# In this exercise we aim at classifying digits using the famous MNIST digits dataset. The dataset consists of 60000 training images and 10000 test images of handwritten digits. Each image has size 28\*28, and has assigned a label from zero to nine, denoting the digits value, therefore we can use this dataset for supervised training. Download the MNIST dataset from http://yann.lecun.com/exdb/mnist/. You can download an import script for python from http://g.sweyla.com/blog/2012/mnist-numpy/. Import the dataset and, in order to get a vectorial representation, flatten the input images, such that each image is represented by a 784-dimensional vector. You should also flatten the labels to get a vectorial representation from a one-dimensional matrix, as these representations are not equivalent in theano.

In [32]:
import numpy as np
import matplotlib.pyplot as plt
import os, struct
from array import array as pyarray
from numpy import append, array, int8, uint8, zeros

mnist_path="/path/to/mnist"

def load_mnist(dataset="training", digits=np.arange(10), path="."):
    """
    Loads MNIST files into 3D numpy arrays

    Adapted from: http://abel.ee.ucla.edu/cvxopt/_downloads/mnist.py
    """

    if dataset == "training":
        fname_img = os.path.join(path, 'train-images-idx3-ubyte')
        fname_lbl = os.path.join(path, 'train-labels-idx1-ubyte')
    elif dataset == "testing":
        fname_img = os.path.join(path, 't10k-images-idx3-ubyte')
        fname_lbl = os.path.join(path, 't10k-labels-idx1-ubyte')
    else:
        raise ValueError("dataset must be 'testing' or 'training'")
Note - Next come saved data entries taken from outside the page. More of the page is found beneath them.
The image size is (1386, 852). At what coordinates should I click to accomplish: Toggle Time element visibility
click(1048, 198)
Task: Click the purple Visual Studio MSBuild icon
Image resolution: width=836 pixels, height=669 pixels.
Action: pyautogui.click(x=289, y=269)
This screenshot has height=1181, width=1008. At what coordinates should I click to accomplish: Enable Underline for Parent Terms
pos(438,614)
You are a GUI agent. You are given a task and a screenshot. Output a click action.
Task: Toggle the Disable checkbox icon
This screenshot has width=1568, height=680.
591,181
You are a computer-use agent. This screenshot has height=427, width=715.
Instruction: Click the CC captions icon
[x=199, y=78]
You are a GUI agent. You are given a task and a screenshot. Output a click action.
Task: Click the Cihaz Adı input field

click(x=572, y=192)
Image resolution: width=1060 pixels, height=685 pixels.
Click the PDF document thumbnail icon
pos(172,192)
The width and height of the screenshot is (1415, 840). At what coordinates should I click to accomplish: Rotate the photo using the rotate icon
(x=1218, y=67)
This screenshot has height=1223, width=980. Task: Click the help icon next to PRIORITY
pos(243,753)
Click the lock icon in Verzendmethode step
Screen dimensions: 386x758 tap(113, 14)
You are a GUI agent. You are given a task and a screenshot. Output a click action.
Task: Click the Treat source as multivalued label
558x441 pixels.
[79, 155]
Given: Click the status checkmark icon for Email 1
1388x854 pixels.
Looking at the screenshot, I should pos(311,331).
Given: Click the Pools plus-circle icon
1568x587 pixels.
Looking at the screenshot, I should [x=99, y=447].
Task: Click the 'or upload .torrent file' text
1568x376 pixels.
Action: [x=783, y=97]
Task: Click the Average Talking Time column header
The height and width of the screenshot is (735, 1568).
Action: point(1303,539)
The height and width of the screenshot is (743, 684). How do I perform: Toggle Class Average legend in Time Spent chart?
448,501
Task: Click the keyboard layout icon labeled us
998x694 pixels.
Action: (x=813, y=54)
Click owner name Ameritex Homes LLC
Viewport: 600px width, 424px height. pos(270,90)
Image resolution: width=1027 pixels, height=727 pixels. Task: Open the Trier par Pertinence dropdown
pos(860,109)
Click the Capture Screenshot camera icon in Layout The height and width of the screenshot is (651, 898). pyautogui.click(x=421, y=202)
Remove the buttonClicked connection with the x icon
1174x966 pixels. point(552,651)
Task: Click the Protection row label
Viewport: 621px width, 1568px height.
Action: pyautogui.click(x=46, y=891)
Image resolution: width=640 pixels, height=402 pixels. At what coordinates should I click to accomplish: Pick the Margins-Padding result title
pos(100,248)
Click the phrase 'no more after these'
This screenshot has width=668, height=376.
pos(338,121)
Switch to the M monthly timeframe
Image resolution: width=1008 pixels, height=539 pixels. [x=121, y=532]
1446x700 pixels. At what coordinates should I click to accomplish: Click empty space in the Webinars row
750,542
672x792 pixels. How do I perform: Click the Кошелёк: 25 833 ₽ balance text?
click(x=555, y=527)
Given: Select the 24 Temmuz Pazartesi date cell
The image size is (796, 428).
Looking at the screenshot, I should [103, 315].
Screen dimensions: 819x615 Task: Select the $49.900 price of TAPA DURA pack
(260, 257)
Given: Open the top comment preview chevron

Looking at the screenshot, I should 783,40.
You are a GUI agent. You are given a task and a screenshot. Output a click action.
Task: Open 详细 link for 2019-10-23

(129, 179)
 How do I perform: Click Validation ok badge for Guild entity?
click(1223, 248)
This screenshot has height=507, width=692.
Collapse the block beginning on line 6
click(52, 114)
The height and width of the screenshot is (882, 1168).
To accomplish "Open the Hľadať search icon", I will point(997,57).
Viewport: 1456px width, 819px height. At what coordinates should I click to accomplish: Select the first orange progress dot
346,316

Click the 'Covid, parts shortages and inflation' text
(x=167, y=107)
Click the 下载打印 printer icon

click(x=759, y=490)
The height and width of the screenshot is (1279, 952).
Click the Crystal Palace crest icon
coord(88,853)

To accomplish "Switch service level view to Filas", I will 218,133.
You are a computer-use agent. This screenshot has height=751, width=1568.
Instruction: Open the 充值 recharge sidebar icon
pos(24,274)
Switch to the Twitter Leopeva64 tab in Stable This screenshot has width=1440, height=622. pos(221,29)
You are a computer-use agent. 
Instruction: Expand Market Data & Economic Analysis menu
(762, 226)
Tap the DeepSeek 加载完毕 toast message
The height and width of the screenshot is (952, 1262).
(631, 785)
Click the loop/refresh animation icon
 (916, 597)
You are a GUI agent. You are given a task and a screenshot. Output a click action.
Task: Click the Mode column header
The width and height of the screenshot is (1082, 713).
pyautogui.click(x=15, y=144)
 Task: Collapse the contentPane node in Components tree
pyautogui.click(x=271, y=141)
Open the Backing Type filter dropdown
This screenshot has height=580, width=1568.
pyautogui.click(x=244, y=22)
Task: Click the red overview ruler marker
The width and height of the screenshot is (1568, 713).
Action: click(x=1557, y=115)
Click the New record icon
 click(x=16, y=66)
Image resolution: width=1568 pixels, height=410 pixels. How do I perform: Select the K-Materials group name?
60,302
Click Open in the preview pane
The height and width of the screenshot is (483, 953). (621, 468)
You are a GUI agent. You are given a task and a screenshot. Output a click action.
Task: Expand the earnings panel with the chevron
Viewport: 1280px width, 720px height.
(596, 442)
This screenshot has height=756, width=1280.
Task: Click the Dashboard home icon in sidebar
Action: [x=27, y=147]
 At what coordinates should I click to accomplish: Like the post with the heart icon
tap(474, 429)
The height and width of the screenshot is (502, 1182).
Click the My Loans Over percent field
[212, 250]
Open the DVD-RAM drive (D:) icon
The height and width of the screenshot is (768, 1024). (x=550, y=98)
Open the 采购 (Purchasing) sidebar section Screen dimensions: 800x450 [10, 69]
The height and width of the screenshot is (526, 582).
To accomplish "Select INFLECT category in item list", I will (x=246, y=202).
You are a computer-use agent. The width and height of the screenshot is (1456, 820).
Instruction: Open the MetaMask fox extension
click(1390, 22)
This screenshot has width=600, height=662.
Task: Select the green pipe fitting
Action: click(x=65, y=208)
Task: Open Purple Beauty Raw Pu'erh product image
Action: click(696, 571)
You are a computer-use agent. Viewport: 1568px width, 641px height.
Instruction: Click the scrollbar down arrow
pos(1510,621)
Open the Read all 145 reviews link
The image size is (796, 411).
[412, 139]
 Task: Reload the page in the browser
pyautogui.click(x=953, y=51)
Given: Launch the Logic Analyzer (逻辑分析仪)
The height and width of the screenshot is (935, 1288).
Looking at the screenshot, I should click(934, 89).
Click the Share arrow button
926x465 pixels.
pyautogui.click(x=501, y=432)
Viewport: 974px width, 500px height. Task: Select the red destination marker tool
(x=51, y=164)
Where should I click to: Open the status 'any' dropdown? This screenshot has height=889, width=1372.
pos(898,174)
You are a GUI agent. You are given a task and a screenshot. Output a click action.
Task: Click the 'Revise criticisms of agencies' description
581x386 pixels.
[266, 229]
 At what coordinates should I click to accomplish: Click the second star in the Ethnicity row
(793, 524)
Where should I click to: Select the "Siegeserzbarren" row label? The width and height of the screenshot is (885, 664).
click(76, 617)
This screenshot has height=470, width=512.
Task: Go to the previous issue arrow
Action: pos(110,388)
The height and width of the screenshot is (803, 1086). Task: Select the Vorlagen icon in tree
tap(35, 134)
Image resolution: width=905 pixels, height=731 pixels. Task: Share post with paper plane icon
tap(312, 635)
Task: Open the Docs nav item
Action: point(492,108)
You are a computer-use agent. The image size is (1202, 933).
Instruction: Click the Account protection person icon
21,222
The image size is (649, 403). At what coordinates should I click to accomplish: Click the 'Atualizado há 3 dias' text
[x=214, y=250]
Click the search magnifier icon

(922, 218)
    flbl = open(fname_lbl, 'rb')
    magic_nr, size = struct.unpack(">II", flbl.read(8))
    lbl = pyarray("b", flbl.read())
    flbl.close()

    fimg = open(fname_img, 'rb')
    magic_nr, size, rows, cols = struct.unpack(">IIII", fimg.read(16))
    img = pyarray("B", fimg.read())
    fimg.close()

    ind = [ k for k in range(size) if lbl[k] in digits ]
    N = len(ind)

    images = zeros((N, rows, cols), dtype=uint8)
    labels = zeros((N, 1), dtype=int8)
    for i in range(len(ind)):
        images[i] = array(img[ ind[i]*rows*cols : (ind[i]+1)*rows*cols ]).reshape((rows, cols))
        labels[i] = lbl[ind[i]]

    return images, labels

In [33]:
import theano
#Load the images for training and testing
images, label = load_mnist(dataset="training" , digits=np.arange(10), path=mnist_path)
test_images, test_label = load_mnist(dataset="testing" , digits=np.arange(10), path=mnist_path)
print label.shape
#Flatten the images to get a vectorial representation
images = np.asarray([i.flatten() for i in images])
test_images = np.asarray([i.flatten() for i in test_images]).astype(theano.config.floatX)
#get the maximum for normalization and normalize to values in range [0,1]
maxval = np.max(images)
images = (images * (1.0/maxval)).astype(theano.config.floatX)
test_images = (test_images * (1.0/maxval))
#flatten the labels to get a vectorial representation
label = label.flatten()
test_label = test_label.flatten()
print test_images.shape
print images.shape
print label.shape
print test_label.shape

(60000, 1)
(10000, 784)
(60000, 784)
(60000,)
(10000,)


Given the data, we want to define an MLP for classification. Construct the following network:
* Input $x$: 768-dimensional (i.e. 768 visible units representing the flattened 28\*28 pixel images)
* 100 hidden units $h$
* 10 output units $y$ representing the label, with a value close to one in the $i$-th class representing a high probability of the input representing the digit $i$
* Use a batch size of 100 and a learning rate of 2
* Train 10 epochs. An epoch corresponds to a training interval where each training image is considered once.
* Initialize all input weights of the hidden layer with a random uniform distribution in the range [-0.007,0.007]
* Initialize all input weights of the top classification layer with a random uniform distribution in the range [-0.05,0.05]
* Initialize all biases with zero
* Use a sigmoid activation function for the first layer and softmax for the second layer
* Optimize with negative log-likelihood as a cost function.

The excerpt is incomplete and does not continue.